Municipales à Montpellier : les programmes économiques de Mohed Altrad, Michaël Delafosse et Philippe Saurel
Trois derniers candidats en lice pour la mairie de Montpellier. La Lettre M fait le point sur leurs principales propositions en matière économique.
Proposition phare de la liste menée par Mohed Altrad, rejoint par Clothilde Ollier, Alenka Doulain (France insoumise) et Rémi Gaillard, la création d’un fonds public de relance économique. Géré dans le cadre d’une société d’économie mixte, ce fonds devrait être doté à terme d’1 Md€. Il interviendrait, en complément des aides existantes, pour des investissements en fonds propres dans le capital des entreprises de Montpellier, des prêts garantis, la prise en charge des loyers et rachats des murs commerciaux, la mise à disposition de locaux commerciaux pour faciliter l’implantation de commerces locaux dans la métropole… Les principaux secteurs d’activité seront éligibles (BTP, commerce, santé, viticulture, tourisme numérique..) dont ceux oeuvrant pour la transition écologique (ENR, rénovation du bâti, économie circulaire, souveraineté alimentaire…). En matière de santé, la candidat Altrad entend mettre en place un bouclier sanitaire doté de 100 M€ pour moderniser le CHU, ouvrir des Maisons de santé et soutenir les Ehpad (établissement d’hébergement pour personnes âgées dépendantes). Ces 100 M€ proviendraient de deux emprunts contractés par la Métropole. Aucune hausse d’impôt n’est avancée.

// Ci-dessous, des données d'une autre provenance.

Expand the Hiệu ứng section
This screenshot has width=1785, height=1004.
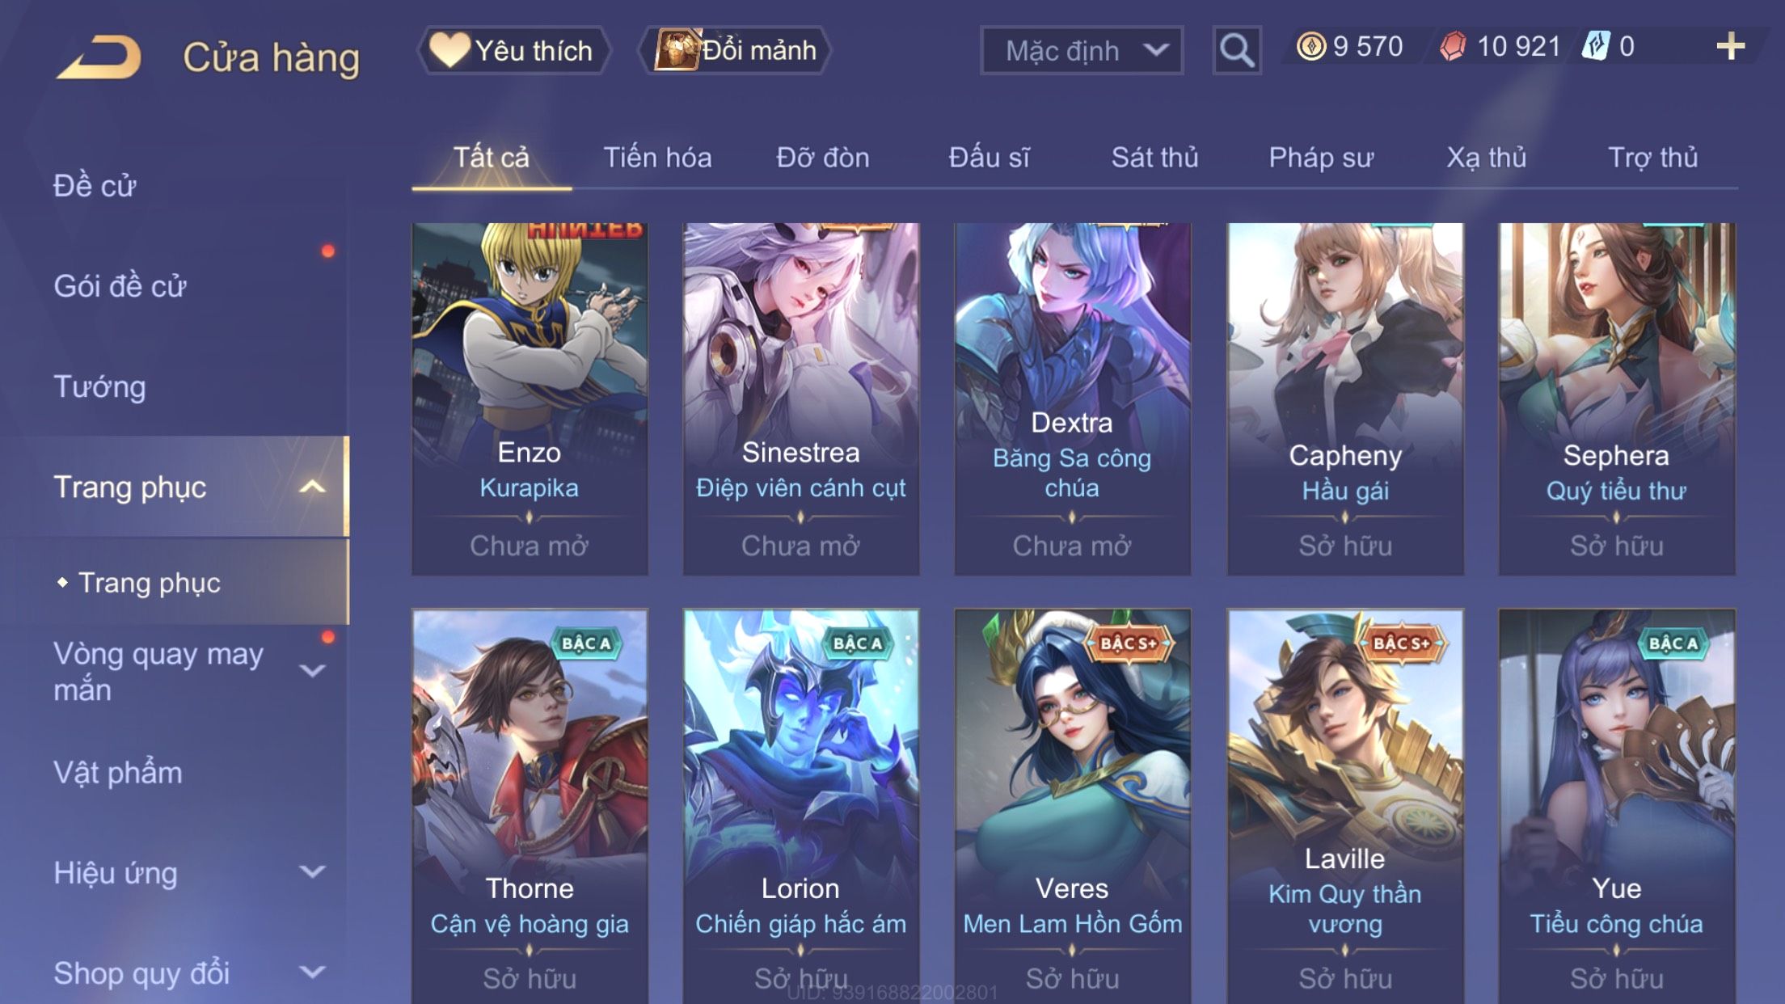312,871
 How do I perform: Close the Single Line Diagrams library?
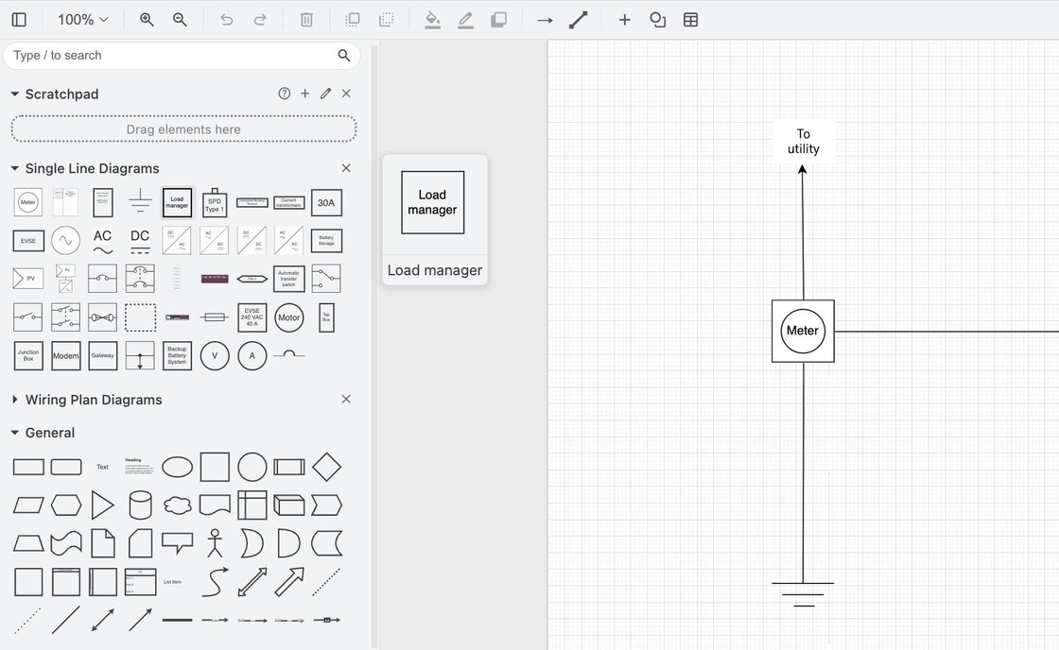pyautogui.click(x=346, y=168)
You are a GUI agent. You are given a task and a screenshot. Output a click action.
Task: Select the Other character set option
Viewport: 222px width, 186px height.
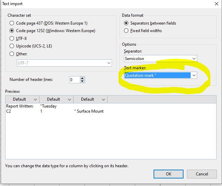click(x=12, y=54)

Le candidat Michaël Delafosse (PS), allié à Coralie Mantion (EELV) propose la création d’un pôle économique autour de la santé, de l’environnement, de l’alimentation et du bien-être: Med Vallée. Situé dans le Nord de Montpellier, ce pôle accordera des exonérations fiscales pour les jeunes entreprises innovantes et mobilisera un fonds d’investissement public-privé. Une agence de développement économique englobant Alès, Nîmes et Sète, présidée par une personnalité de la société civile, devrait aussi voir le jour tout comme une « Cité de l’entrepreneuriat et de l’emploi ». Un fonds d’amorçage (pré-incubateur) serait aussi crée. En matière de commerce, Michaël Delafosse prévoyait d’arrêter le projet de méga centre commercial Ode à la mer, depuis stoppé par le maire sortant, Philippe Saurel. Le pacte intitulé Jacques Coeur devrait quant à lui revitaliser le commerce de proximité dans Montpellier, avec notamment des plateformes de stockage et de logistique de centralité. Toujours en termes de logistique, le candidat socialiste envisage la création d’une grande plateforme logistique « à proximité des deux autoroutes et de la Gare Sud de France, connecté à l’aéroport et en capacité de répondre au développement du Port de Sète ».
Le maire sortant de Montpellier, Philippe Saurel (DVG), souhaite « donner la priorité aux emplois et au pouvoir d'achat des familles via un soutien massif à l'économie locale et une diminution de la fiscalité. » Est également prévue la création d’un pôle d’excellence « Médecine du futur » avec la création d’une Zac dédiée au nord de la ville, près des hôpitaux. L’implantation d’entreprises de ce secteur sera facilitée. En termes d’alimentation, Philippe Saurel prévoit une régie publique agricole avec l’installation d’agriculteurs municipaux pour approvisionner en bio les cantines, crèches et Ehpad. Dans la suite de l’annulation du projet commercial Ode à laMer, le maire sortant souhaite durant un prochain mandat « stopper l’extension et la construction des surfaces commerciales périphériques pour soutenir le commerce du centre-ville et de proximité ». La feuille de route « Montpellier Industrie positive », élaborée en 2019, devrait être mise en oeuvre en s’appuyant sur l’innovation dans les secteurs de la santé, du numérique, de l’agroécologie, de l’environnement… La création d’une agence de développement économique est annoncée ainsi que celle d’un laboratoire de l’entrepreneuriat social.